## DESCRIPTION OF THE TASK
Every entry has to be output exactly, with none skipped.

((

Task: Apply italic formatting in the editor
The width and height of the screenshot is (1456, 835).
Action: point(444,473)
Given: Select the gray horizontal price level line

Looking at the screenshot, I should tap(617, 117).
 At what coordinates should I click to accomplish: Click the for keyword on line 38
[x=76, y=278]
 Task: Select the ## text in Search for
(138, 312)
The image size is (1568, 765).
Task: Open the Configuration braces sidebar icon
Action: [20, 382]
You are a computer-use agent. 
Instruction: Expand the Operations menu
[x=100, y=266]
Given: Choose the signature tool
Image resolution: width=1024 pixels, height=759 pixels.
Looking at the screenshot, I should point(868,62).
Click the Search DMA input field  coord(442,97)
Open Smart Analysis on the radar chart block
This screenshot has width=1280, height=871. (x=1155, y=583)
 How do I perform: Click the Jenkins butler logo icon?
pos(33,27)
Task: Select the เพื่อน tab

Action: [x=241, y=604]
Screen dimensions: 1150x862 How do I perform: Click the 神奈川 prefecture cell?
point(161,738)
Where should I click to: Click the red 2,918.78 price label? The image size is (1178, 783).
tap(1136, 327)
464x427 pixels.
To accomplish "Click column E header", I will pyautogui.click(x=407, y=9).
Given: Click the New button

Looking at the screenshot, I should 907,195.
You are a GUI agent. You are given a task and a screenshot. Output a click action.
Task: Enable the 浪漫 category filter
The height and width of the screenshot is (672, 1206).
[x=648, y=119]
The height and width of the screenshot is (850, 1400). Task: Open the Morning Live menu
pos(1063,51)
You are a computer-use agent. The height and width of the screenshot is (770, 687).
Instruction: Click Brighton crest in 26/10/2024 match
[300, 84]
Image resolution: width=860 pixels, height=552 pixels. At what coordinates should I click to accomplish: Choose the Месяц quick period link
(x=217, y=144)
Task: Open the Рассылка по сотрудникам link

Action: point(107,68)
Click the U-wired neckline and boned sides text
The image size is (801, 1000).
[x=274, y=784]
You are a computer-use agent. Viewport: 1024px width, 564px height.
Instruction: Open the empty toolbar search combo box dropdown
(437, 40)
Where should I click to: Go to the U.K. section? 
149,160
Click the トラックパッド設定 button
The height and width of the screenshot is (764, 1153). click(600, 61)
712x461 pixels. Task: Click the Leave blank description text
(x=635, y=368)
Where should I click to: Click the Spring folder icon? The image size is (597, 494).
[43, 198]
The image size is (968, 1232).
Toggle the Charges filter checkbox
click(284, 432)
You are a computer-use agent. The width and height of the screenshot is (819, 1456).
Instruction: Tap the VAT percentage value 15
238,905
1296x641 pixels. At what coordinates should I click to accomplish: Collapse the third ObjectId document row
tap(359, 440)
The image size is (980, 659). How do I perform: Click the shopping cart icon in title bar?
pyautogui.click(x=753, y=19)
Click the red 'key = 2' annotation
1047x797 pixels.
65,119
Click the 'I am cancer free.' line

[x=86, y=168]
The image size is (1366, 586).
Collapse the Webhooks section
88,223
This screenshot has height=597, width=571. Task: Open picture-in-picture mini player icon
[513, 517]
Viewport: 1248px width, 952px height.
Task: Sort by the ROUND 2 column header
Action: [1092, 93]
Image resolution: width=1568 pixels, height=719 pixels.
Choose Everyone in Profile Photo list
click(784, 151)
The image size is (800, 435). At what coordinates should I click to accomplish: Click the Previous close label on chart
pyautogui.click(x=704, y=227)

))

## SOLUTION TO THIS PROBLEM
Task: Apply italic formatting in the editor
The width and height of the screenshot is (1456, 835).
Action: point(444,473)
Given: Select the gray horizontal price level line

Looking at the screenshot, I should tap(617, 117).
 At what coordinates should I click to accomplish: Click the for keyword on line 38
[x=76, y=278]
 Task: Select the ## text in Search for
(138, 312)
The image size is (1568, 765).
Task: Open the Configuration braces sidebar icon
Action: [20, 382]
You are a computer-use agent. 
Instruction: Expand the Operations menu
[x=100, y=266]
Given: Choose the signature tool
Image resolution: width=1024 pixels, height=759 pixels.
Looking at the screenshot, I should point(868,62).
Click the Search DMA input field  coord(442,97)
Open Smart Analysis on the radar chart block
This screenshot has width=1280, height=871. (x=1155, y=583)
 How do I perform: Click the Jenkins butler logo icon?
pos(33,27)
Task: Select the เพื่อน tab

Action: [x=241, y=604]
Screen dimensions: 1150x862 How do I perform: Click the 神奈川 prefecture cell?
point(161,738)
Where should I click to: Click the red 2,918.78 price label? The image size is (1178, 783).
tap(1136, 327)
464x427 pixels.
To accomplish "Click column E header", I will pyautogui.click(x=407, y=9).
Given: Click the New button

Looking at the screenshot, I should 907,195.
You are a GUI agent. You are given a task and a screenshot. Output a click action.
Task: Enable the 浪漫 category filter
The height and width of the screenshot is (672, 1206).
[x=648, y=119]
The height and width of the screenshot is (850, 1400). Task: Open the Morning Live menu
pos(1063,51)
You are a computer-use agent. The height and width of the screenshot is (770, 687).
Instruction: Click Brighton crest in 26/10/2024 match
[300, 84]
Image resolution: width=860 pixels, height=552 pixels. At what coordinates should I click to accomplish: Choose the Месяц quick period link
(x=217, y=144)
Task: Open the Рассылка по сотрудникам link

Action: point(107,68)
Click the U-wired neckline and boned sides text
The image size is (801, 1000).
[x=274, y=784]
You are a computer-use agent. Viewport: 1024px width, 564px height.
Instruction: Open the empty toolbar search combo box dropdown
(437, 40)
Where should I click to: Go to the U.K. section? 
149,160
Click the トラックパッド設定 button
The height and width of the screenshot is (764, 1153). click(600, 61)
712x461 pixels. Task: Click the Leave blank description text
(x=635, y=368)
Where should I click to: Click the Spring folder icon? The image size is (597, 494).
[43, 198]
The image size is (968, 1232).
Toggle the Charges filter checkbox
click(284, 432)
You are a computer-use agent. The width and height of the screenshot is (819, 1456).
Instruction: Tap the VAT percentage value 15
238,905
1296x641 pixels. At what coordinates should I click to accomplish: Collapse the third ObjectId document row
tap(359, 440)
The image size is (980, 659). How do I perform: Click the shopping cart icon in title bar?
pyautogui.click(x=753, y=19)
Click the red 'key = 2' annotation
1047x797 pixels.
65,119
Click the 'I am cancer free.' line

[x=86, y=168]
The image size is (1366, 586).
Collapse the Webhooks section
88,223
This screenshot has height=597, width=571. Task: Open picture-in-picture mini player icon
[513, 517]
Viewport: 1248px width, 952px height.
Task: Sort by the ROUND 2 column header
Action: [1092, 93]
Image resolution: width=1568 pixels, height=719 pixels.
Choose Everyone in Profile Photo list
click(784, 151)
The image size is (800, 435). At what coordinates should I click to accomplish: Click the Previous close label on chart
pyautogui.click(x=704, y=227)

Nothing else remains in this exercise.